* **TASK REQUIREMENTS**: In the excerpt about Khinshtein below, what percentage of the vote did he receive when elected governor of Kursk Oblast?

On 5 December 2024, Khinshtein was appointed as acting governor of Kursk Oblast by President Vladimir Putin. He was elected governor the following year with 86.9% of the vote.

==Personal life==
Khinshtein was born in Russia to a Jewish family. His father Yevsey Abramovich Khinshtein and mother Inna Abramovna Regirer are engineers.

=== Sanctions ===
He was sanctioned by the UK government in 2022 in relation to the Russo-Ukrainian War. Khinshtein has also been sanctioned by the United States, the EU, the United Kingdom, Canada, and Australia.

==Honours and awards==
- Order of Honour
- 2nd class Medal of the Order "For Merit to the Fatherland" (2003)
- Medal Defender of a Free Russia
- Medal of Zhukov
- Jubilee Medal "300 Years of the Russian Navy"
- Medal "In Commemoration of the 300th Anniversary of Saint Petersburg"
- Medal "In Commemoration of the 800th Anniversary of Moscow"
- Order of Alexander Nevsky
- Order of Friendship
- 4th class Order "For Merit to the Fatherland"

== Personal life ==
Married twice. In 2008 he divorced his first wife, Yulia Fedotova. In 2016 he married actress Olga Polyakova (the pseudonym is Polya Polyakova), the couple have two sons: Artyom (born in 2014) and Lev (born in 2017).

* **RECORDS SUPPLIED**:
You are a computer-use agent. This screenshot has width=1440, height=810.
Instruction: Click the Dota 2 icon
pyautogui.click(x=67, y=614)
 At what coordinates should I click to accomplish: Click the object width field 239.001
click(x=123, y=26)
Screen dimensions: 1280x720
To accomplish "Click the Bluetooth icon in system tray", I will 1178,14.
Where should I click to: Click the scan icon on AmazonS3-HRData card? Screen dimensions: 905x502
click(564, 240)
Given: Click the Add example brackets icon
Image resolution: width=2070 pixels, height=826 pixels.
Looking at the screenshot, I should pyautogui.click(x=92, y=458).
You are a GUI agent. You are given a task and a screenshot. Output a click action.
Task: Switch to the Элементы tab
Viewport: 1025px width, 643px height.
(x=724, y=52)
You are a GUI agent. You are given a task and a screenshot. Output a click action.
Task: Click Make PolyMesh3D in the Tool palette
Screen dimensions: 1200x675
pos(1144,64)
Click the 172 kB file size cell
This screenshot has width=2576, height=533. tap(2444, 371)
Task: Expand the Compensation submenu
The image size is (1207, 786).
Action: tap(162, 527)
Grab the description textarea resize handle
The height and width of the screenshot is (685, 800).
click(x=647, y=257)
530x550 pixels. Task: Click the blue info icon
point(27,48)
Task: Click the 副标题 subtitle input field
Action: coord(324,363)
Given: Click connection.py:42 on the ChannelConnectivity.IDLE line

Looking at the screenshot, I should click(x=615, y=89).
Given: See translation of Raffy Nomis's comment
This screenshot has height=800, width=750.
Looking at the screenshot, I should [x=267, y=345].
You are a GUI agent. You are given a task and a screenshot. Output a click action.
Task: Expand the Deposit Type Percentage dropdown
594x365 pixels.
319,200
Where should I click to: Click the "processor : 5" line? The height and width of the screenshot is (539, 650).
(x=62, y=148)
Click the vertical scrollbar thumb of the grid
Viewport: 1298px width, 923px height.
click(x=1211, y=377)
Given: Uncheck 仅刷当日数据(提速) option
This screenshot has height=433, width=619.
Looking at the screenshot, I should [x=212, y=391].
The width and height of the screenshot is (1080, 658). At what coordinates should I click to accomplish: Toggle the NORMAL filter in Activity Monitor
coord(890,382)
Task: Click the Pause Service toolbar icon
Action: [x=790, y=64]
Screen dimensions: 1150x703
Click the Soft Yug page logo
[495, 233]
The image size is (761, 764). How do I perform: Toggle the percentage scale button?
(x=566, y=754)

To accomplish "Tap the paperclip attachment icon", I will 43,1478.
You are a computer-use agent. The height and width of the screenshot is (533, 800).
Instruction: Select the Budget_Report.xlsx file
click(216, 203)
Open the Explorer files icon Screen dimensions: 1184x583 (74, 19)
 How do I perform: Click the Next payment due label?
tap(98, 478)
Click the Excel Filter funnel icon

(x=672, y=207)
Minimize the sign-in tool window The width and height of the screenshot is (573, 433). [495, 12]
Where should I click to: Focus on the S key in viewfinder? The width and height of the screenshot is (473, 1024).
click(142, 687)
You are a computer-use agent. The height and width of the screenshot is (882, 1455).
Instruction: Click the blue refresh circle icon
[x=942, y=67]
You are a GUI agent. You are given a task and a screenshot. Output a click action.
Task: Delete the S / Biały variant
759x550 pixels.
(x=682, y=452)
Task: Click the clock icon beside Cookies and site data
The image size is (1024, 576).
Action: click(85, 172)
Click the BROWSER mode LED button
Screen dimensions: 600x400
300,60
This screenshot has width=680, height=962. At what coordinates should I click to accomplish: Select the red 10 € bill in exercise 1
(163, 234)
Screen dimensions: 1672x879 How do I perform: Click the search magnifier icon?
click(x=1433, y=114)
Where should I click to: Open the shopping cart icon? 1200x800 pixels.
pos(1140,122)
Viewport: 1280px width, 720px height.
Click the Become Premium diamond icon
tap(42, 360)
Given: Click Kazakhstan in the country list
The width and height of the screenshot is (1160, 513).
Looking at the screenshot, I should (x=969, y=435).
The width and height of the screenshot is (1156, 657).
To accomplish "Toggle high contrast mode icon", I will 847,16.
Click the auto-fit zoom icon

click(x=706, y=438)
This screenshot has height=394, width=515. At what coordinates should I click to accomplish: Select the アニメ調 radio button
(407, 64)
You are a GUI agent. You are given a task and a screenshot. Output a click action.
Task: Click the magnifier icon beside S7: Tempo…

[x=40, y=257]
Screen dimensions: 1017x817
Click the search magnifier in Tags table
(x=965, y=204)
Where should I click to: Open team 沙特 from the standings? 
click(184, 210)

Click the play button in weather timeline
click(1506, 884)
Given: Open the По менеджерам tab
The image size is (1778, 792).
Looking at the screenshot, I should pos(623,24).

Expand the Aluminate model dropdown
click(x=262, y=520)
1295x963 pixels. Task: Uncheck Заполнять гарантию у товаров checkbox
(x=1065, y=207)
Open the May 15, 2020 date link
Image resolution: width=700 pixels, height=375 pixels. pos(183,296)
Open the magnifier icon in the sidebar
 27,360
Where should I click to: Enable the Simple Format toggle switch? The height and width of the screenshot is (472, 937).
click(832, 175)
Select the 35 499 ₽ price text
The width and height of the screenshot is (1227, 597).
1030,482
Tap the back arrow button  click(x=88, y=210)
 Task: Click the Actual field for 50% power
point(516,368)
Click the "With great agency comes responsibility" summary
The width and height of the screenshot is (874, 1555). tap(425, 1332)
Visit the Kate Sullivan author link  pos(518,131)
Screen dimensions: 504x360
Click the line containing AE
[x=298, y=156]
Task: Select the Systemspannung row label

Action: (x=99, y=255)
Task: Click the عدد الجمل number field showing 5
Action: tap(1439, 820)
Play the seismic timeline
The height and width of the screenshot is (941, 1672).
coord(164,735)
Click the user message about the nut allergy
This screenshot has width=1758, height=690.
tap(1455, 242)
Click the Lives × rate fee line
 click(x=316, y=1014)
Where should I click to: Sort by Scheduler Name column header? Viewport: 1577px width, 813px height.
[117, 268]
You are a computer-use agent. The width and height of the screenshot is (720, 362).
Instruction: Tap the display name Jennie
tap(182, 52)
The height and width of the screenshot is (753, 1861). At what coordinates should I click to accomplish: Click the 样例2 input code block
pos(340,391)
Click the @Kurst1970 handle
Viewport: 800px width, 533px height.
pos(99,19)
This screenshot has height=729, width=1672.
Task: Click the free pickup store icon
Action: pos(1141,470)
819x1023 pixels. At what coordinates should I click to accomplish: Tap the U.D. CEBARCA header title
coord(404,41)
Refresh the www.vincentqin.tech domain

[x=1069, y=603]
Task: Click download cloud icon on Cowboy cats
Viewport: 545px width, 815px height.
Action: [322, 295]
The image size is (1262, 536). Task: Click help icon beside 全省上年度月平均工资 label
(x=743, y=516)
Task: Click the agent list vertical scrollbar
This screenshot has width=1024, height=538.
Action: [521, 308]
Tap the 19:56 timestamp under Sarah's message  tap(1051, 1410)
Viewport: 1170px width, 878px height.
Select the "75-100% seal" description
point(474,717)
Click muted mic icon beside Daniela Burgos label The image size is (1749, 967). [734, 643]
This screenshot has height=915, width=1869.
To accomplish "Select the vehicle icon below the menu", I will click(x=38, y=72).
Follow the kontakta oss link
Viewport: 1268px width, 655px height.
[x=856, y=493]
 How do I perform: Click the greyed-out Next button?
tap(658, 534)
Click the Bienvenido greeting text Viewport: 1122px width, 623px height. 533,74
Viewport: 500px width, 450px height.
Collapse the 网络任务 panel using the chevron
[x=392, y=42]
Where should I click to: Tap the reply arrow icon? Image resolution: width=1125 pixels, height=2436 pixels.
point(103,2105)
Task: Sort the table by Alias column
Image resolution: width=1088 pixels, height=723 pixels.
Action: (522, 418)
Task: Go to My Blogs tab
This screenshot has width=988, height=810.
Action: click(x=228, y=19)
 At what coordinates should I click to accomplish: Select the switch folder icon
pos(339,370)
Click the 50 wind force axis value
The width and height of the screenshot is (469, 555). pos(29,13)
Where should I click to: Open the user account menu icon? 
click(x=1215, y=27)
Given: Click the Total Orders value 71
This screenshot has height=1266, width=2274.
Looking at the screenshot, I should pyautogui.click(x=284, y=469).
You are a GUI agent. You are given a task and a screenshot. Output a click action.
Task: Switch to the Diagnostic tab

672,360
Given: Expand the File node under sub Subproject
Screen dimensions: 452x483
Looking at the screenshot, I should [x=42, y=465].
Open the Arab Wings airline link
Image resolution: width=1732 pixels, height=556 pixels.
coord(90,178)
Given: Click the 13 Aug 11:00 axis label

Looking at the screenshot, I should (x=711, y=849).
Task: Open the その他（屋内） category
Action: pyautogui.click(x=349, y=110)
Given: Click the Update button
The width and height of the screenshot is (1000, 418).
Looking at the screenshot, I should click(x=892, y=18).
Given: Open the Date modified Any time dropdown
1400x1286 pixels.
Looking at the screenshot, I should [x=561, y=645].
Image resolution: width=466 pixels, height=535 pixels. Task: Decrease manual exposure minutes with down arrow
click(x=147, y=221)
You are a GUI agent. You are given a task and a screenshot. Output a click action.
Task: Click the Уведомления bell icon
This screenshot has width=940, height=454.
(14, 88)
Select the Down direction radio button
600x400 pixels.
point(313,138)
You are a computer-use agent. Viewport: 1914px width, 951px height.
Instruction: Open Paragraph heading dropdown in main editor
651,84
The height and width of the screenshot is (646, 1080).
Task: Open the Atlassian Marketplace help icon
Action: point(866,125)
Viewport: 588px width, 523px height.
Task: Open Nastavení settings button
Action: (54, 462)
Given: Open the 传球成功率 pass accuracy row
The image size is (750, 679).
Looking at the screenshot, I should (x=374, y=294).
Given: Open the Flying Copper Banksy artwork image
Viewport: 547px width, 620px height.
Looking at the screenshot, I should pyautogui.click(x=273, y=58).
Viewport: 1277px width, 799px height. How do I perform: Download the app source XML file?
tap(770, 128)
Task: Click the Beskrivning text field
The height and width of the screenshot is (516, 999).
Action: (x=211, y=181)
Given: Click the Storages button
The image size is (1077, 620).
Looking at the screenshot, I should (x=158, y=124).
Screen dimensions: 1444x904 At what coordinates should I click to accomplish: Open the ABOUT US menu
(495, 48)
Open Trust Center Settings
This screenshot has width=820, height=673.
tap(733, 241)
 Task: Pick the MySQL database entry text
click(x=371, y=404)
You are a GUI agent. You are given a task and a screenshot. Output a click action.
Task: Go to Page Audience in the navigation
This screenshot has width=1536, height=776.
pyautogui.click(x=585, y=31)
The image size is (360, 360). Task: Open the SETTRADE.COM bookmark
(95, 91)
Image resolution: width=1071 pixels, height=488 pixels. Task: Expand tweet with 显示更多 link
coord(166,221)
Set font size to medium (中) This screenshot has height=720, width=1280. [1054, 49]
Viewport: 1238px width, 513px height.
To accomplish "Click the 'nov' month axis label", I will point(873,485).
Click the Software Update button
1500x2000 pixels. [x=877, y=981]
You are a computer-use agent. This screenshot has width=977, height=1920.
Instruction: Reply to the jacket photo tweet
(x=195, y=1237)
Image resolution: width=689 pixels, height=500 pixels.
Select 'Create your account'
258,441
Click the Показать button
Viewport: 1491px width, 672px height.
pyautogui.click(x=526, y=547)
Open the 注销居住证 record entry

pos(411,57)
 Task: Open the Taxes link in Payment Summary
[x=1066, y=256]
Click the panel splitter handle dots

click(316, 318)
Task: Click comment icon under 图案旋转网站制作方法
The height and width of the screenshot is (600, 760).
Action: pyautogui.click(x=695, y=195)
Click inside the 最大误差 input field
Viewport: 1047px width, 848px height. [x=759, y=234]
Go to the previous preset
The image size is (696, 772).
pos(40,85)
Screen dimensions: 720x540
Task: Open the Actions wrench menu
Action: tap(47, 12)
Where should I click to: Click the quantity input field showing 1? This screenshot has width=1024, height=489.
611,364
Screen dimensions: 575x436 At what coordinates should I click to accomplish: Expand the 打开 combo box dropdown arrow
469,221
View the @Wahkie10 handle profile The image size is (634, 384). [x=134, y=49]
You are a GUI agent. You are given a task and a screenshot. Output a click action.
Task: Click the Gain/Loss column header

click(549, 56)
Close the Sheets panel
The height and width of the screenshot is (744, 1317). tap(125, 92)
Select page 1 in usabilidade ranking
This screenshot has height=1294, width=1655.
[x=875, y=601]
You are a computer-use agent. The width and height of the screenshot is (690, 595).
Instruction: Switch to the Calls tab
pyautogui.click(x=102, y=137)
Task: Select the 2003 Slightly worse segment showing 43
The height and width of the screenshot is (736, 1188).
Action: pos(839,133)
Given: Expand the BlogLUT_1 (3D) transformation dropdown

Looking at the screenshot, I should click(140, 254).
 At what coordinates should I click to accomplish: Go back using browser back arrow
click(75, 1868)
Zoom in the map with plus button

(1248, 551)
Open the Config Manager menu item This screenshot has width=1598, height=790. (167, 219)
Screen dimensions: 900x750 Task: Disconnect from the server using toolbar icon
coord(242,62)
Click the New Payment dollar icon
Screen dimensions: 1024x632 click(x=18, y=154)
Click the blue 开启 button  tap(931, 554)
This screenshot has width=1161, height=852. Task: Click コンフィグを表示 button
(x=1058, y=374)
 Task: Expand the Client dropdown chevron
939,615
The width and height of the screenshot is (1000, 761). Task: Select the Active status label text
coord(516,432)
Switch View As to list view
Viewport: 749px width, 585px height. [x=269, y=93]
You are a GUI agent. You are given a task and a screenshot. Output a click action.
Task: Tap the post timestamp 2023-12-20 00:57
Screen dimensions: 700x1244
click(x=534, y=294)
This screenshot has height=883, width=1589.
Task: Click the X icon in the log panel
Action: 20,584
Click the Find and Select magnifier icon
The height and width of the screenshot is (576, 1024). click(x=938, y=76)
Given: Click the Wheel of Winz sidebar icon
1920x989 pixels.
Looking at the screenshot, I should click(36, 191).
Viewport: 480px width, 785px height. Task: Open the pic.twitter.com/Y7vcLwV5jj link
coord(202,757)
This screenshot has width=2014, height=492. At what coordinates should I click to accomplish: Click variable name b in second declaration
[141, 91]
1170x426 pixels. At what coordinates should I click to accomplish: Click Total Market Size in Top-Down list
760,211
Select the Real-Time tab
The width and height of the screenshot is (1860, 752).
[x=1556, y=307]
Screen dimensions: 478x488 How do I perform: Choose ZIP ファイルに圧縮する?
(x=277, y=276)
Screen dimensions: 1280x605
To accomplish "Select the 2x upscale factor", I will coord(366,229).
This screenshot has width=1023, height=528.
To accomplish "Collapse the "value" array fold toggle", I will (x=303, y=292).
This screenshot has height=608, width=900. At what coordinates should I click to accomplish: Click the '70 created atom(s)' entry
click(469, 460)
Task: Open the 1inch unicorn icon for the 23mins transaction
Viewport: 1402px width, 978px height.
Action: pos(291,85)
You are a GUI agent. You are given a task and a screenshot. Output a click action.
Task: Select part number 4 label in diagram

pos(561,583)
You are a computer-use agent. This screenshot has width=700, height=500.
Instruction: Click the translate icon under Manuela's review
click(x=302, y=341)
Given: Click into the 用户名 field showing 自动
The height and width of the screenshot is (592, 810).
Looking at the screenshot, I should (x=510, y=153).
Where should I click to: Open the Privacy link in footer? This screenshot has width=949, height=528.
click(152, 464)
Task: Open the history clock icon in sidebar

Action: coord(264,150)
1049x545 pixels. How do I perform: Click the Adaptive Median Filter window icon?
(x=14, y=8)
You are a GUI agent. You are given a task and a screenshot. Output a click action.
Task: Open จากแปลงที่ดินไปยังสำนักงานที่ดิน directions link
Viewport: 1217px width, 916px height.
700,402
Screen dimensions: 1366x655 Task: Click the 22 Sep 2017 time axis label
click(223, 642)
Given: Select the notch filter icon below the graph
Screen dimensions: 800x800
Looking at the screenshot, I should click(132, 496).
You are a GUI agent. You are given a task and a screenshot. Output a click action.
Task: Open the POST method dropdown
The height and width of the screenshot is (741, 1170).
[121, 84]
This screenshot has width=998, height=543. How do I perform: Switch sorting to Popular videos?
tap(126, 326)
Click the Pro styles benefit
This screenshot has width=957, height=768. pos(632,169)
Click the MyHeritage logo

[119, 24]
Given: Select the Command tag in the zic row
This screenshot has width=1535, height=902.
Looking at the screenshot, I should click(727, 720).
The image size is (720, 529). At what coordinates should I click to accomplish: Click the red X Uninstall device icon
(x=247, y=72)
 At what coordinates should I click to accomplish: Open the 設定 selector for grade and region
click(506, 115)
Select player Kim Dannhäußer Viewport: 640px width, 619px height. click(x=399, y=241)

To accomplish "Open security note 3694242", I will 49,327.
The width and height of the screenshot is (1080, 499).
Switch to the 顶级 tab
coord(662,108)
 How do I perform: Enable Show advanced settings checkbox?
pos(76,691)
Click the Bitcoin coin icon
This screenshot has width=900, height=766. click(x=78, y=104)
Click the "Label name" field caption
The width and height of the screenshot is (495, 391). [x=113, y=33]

* **SOLUTION TO THIS TASK**: 86.9%